It’s the last day of February. I’m not sure if there’s a technical term for it, but tomorrow is my first day of Spring. They have “meteorological Spring” whatever that is. Then there’s the true start of Spring, the equinox. I’m just going to claim March 1st as my start of Spring. I never was very good at waiting after the long month of February…

The porch was a little wet this morning. I don’t know whether it’s from an overnight storm or just the thickness of the humidity in the air. So, I found a semi-dry spot to rest my feet and, like Margaret likes to say, “I had coffee with God”. I talked with my Higher Power for a bit and really tried to listen, but the day’s “to do” list kept creeping in, making it difficult. I’m better at quieting my mind and listening, but I realize I have a long way to go when it comes to being an active listener, whether it be in personal relationships or spiritual matters.

As many of you know, grace and desperation brought me to recovery rooms a little over twelve years ago. One of the promises given to me was that if I followed the suggestions of those who were farther down the road, I would have a spiritual awakening. My life would be transformed as a result of that awakening because I know longer sought to do things my way and act on my will: which always brought pain, failure, and conflict with others. Instead, I would seek out God’s will, let that Higher Power lead me down the path, and find a degree of  happiness, joy, and freedom. Over the last twelve years, that awakening, that transformation has happened in my life and for that I’m truly grateful.

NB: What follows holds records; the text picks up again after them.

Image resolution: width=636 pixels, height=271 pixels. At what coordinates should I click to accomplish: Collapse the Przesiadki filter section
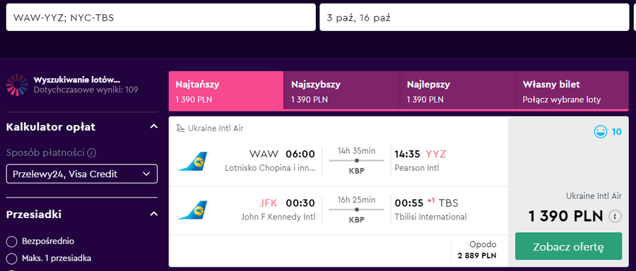tap(154, 214)
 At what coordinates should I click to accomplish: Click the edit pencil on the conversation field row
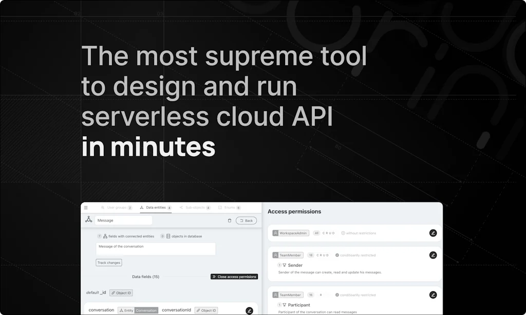(250, 310)
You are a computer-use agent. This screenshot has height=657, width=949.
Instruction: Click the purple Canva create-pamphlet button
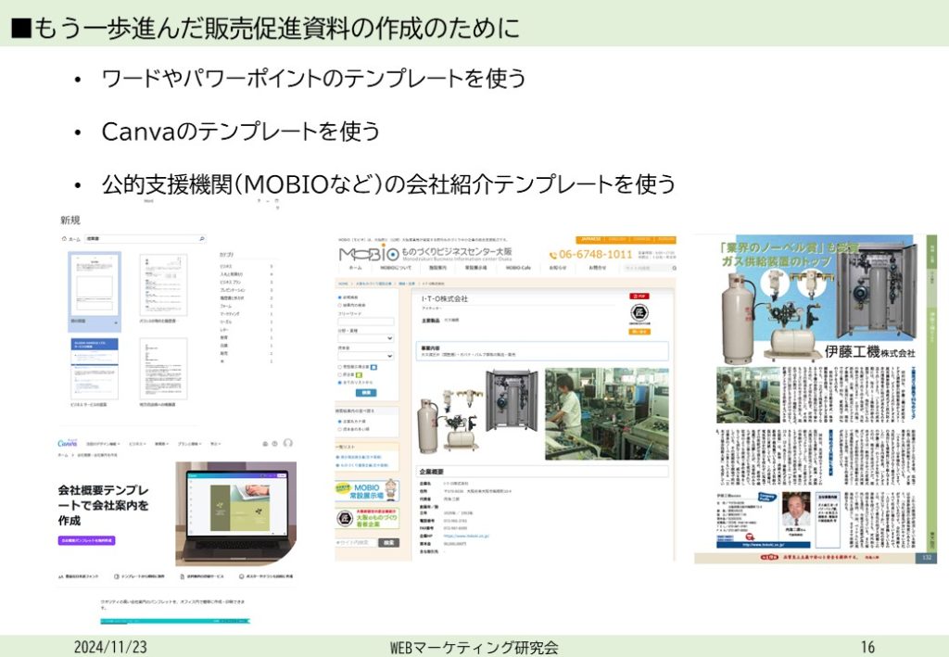tap(86, 539)
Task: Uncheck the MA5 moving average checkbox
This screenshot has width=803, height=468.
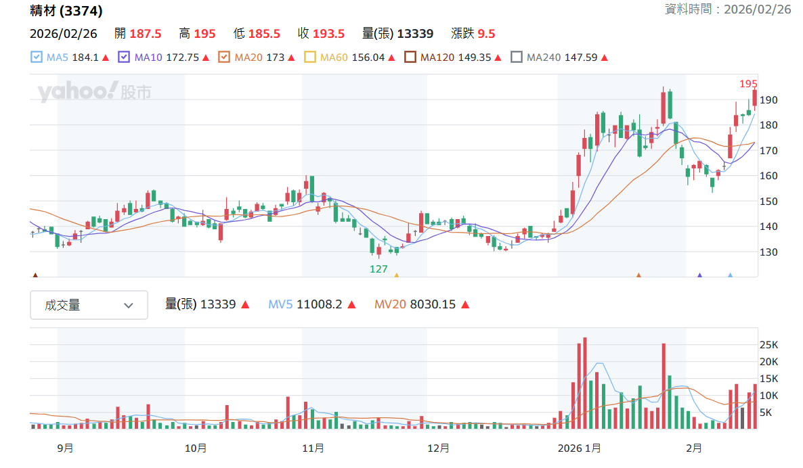Action: tap(37, 57)
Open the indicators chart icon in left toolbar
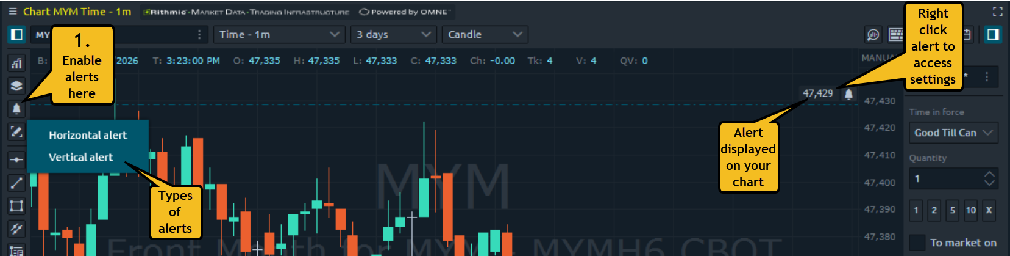 click(16, 63)
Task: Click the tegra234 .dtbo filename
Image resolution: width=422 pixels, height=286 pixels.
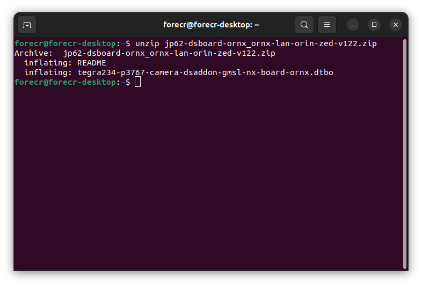Action: pos(206,72)
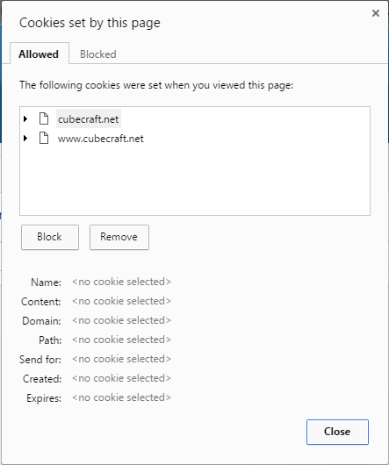This screenshot has height=465, width=389.
Task: Dismiss dialog with the X icon
Action: click(x=376, y=13)
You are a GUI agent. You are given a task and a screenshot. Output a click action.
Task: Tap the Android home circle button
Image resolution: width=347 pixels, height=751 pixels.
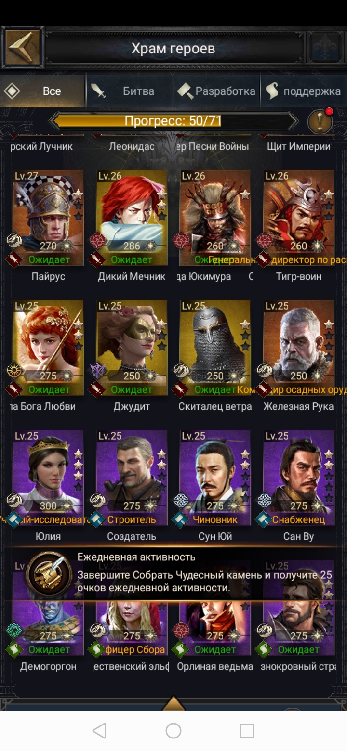point(174,730)
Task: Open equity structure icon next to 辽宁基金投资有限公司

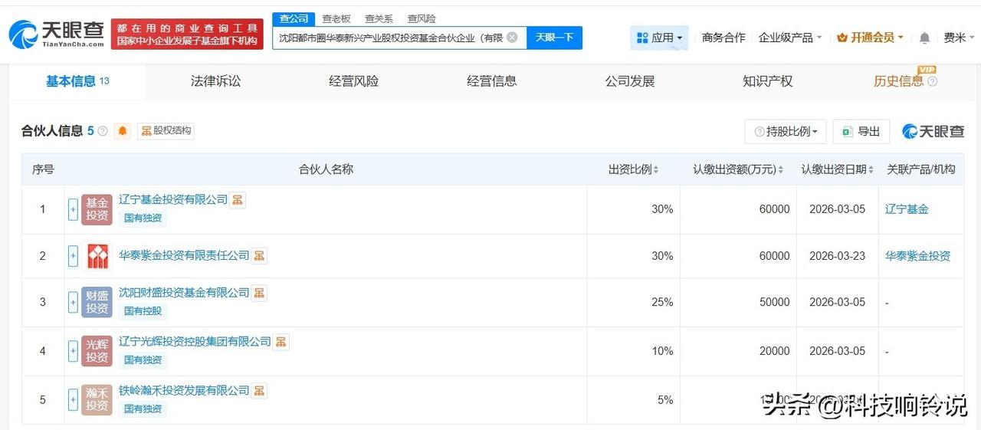Action: click(x=238, y=200)
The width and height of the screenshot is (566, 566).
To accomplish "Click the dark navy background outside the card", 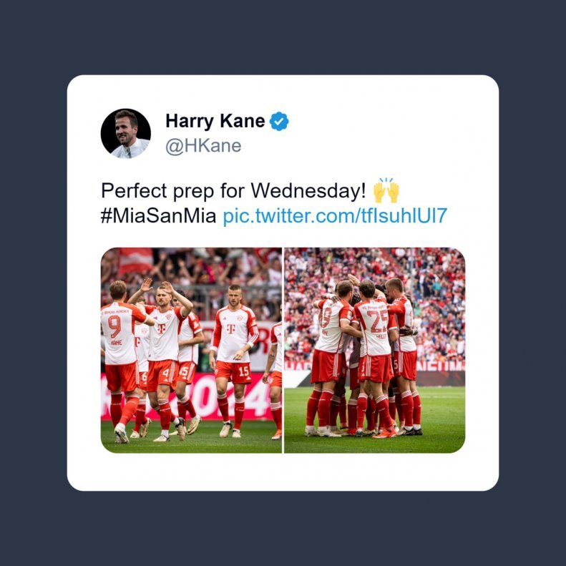I will (283, 36).
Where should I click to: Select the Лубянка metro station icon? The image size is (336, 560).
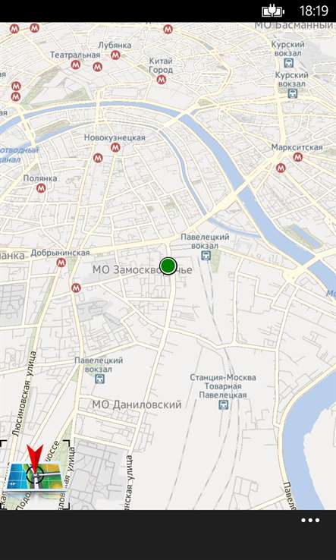click(115, 55)
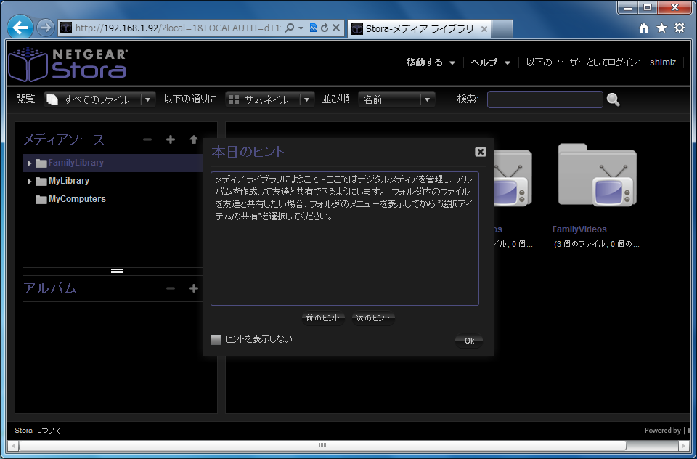Open the すべてのファイル browse dropdown
This screenshot has width=697, height=459.
tap(147, 99)
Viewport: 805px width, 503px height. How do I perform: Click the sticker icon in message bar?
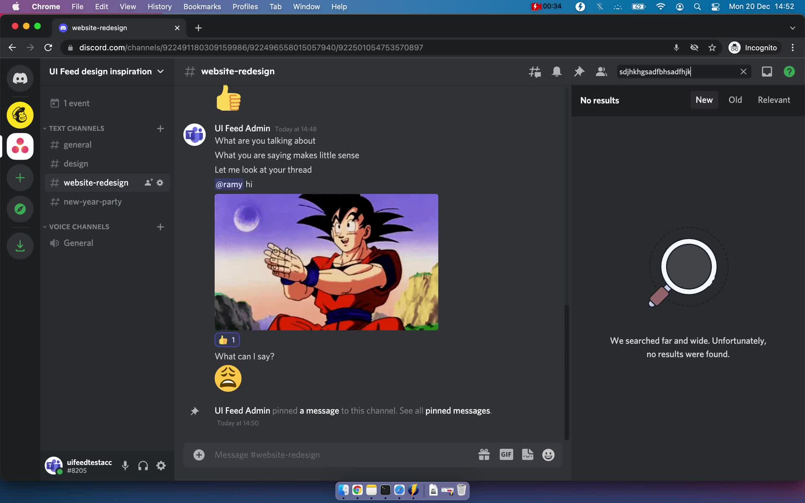coord(527,454)
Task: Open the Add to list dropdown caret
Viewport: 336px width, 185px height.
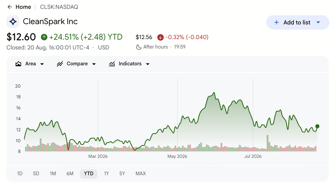Action: (x=318, y=22)
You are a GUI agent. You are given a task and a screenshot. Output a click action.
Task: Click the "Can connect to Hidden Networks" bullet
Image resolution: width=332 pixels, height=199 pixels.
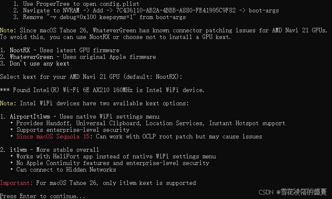66,170
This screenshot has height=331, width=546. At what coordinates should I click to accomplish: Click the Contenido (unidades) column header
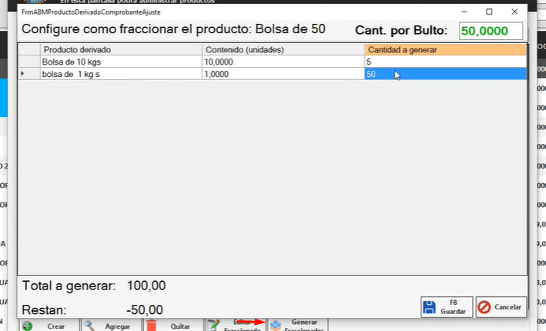click(x=283, y=49)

The deeper the awakening though, the more I realize I suffer from spiritual narcolepsy. I get tired or simply complacent. All the old thoughts creep in and I become hard-headed, unwilling to listen, and difficult to be around. “They” become the problem and I slip back into “terminal uniqueness”. The spiritual naps have gotten shorter but they haven’t gone away by any means. And I still have that rebellious streak…

And now that you have a little background I hope you’ll stick around for the rest of the story. I’m not as unique as I thought, nor does being “awakened” mean I have a better handle on the journey. I just travelling down the road and I hope we can walk together…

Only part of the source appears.